GOAL OF THE EXERCISE: Only the text of the records belongs in the answer, copied exactly and without pictures.

(Beginning of INFORMATION SUPPLIED)

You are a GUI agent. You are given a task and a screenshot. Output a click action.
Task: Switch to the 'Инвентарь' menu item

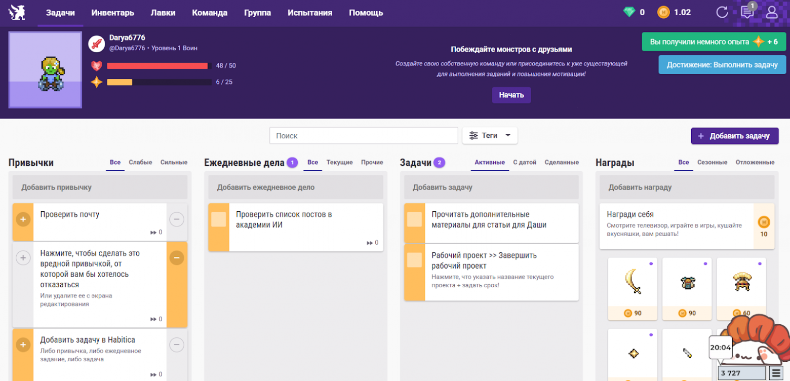point(112,13)
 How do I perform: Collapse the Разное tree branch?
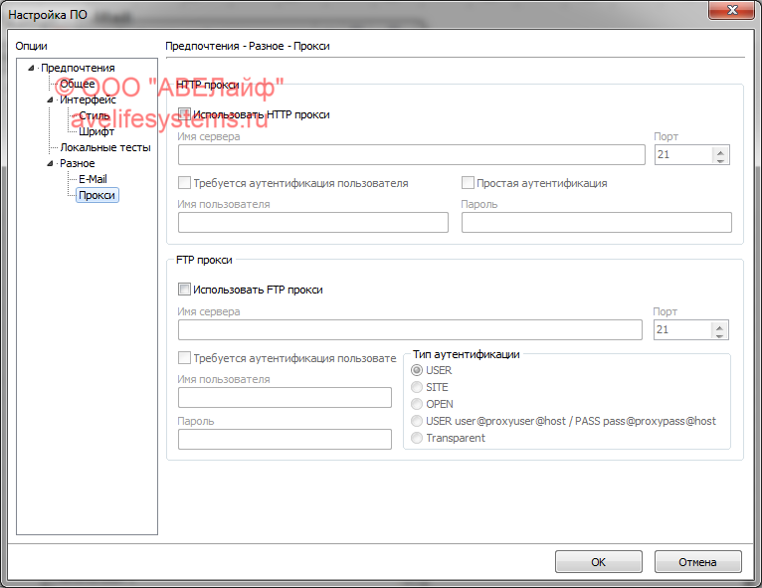[50, 163]
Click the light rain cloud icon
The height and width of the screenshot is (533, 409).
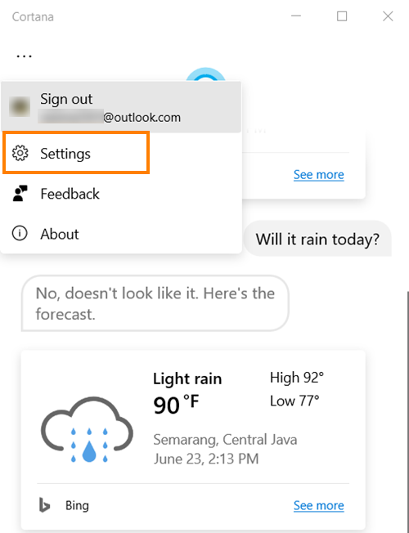[87, 430]
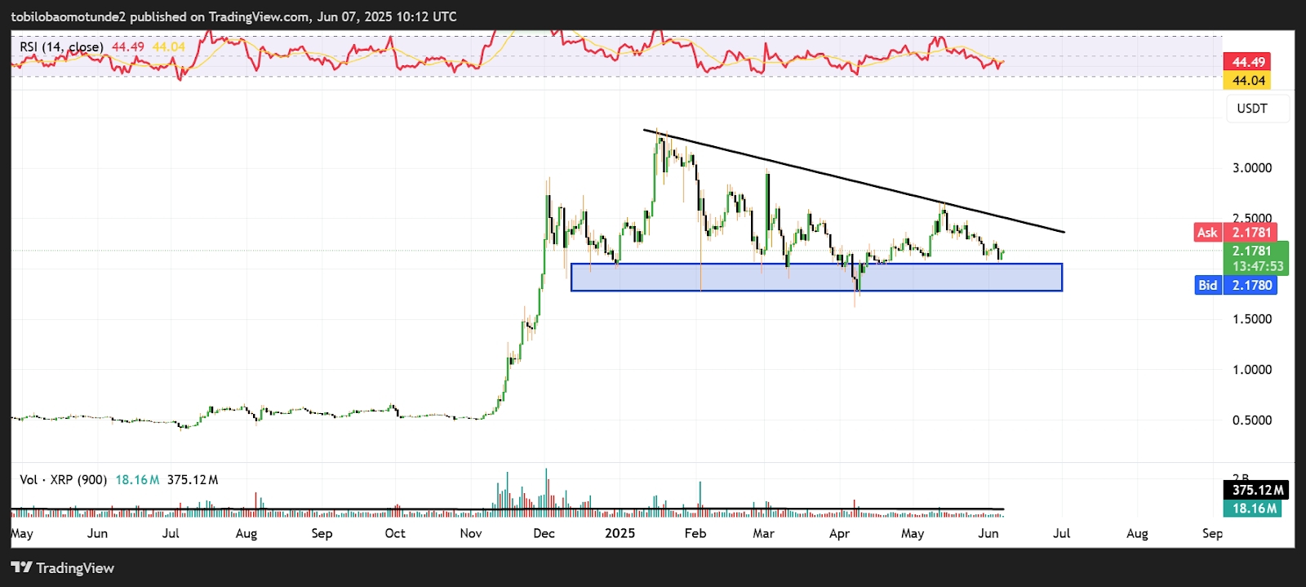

(End of INFORMATION SUPPLIED)

TASK SOLUTION:
You are a GUI agent. You are given a task and a screenshot. Output a click action.
Task: Switch to the 'Инвентарь' menu item

point(112,13)
 How do I perform: Collapse the Разное tree branch?
[50, 163]
Click the light rain cloud icon
The height and width of the screenshot is (533, 409).
[87, 430]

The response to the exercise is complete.